TASK ITEM
Nothing besides a number belongs in the answer, which is how many lines of the listing contain the string "logo".

ENTRIES SUPPLIED

•••••

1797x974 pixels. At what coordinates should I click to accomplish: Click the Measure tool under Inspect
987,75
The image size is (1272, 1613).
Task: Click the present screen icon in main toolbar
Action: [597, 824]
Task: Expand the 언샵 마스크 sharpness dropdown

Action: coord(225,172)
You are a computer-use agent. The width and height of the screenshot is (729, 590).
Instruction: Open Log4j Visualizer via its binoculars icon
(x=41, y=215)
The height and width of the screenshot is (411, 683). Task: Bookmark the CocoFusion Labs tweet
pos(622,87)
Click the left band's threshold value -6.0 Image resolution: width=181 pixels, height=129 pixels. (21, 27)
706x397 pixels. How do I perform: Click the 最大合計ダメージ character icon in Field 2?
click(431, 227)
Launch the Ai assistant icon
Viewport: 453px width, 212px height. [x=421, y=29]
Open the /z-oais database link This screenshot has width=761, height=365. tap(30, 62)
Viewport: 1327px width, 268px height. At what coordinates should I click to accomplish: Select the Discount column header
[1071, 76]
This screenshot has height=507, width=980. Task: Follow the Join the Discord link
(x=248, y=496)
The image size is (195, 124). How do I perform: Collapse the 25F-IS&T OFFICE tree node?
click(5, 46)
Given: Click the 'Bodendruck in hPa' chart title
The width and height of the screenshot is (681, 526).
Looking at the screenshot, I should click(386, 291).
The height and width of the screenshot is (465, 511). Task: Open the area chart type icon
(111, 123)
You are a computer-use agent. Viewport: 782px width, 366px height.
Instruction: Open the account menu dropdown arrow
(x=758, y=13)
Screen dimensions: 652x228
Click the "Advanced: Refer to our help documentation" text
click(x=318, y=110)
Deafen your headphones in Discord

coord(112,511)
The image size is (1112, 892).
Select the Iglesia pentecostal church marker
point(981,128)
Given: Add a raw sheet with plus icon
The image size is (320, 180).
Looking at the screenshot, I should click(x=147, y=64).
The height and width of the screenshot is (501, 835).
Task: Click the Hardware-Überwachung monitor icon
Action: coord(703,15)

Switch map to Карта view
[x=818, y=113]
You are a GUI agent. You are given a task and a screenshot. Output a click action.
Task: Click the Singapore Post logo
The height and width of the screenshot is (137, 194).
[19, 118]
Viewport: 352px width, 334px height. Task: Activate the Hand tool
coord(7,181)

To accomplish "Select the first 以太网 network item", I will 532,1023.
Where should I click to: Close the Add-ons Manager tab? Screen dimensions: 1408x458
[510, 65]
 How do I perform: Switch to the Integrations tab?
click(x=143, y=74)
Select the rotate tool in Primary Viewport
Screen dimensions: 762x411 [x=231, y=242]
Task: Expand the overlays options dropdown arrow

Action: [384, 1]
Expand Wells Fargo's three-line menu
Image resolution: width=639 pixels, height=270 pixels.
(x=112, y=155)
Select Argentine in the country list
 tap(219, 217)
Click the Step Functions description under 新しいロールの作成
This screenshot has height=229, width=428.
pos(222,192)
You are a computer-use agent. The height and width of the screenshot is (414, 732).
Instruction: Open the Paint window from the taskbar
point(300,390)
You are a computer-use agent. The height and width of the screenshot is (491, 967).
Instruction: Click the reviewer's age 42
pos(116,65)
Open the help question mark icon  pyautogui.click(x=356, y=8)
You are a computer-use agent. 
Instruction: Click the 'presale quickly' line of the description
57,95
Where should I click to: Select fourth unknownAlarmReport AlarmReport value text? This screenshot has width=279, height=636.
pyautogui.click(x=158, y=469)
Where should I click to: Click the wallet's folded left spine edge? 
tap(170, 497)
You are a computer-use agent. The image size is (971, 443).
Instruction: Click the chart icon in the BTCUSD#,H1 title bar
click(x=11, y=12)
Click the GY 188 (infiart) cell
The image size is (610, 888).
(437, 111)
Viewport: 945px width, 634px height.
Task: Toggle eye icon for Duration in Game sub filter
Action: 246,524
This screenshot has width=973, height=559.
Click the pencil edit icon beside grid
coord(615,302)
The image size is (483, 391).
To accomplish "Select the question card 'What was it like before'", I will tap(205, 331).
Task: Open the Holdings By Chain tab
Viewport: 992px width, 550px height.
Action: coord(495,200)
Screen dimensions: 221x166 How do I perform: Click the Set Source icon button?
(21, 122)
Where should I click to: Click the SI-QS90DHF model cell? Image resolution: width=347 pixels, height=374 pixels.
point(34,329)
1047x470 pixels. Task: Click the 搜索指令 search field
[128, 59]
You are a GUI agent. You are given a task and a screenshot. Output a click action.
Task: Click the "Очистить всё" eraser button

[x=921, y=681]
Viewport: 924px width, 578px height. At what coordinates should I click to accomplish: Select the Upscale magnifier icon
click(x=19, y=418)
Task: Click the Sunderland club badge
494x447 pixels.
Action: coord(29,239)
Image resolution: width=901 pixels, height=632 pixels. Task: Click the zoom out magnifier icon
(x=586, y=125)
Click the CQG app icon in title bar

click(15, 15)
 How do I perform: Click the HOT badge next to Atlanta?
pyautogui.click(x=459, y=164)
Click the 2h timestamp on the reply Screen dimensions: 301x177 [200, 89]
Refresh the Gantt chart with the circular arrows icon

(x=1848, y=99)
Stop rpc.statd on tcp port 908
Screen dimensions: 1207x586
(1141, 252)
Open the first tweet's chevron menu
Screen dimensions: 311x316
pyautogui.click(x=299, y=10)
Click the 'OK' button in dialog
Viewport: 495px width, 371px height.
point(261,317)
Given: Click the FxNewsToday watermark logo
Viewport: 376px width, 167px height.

•••••

TASK OUTPUT
2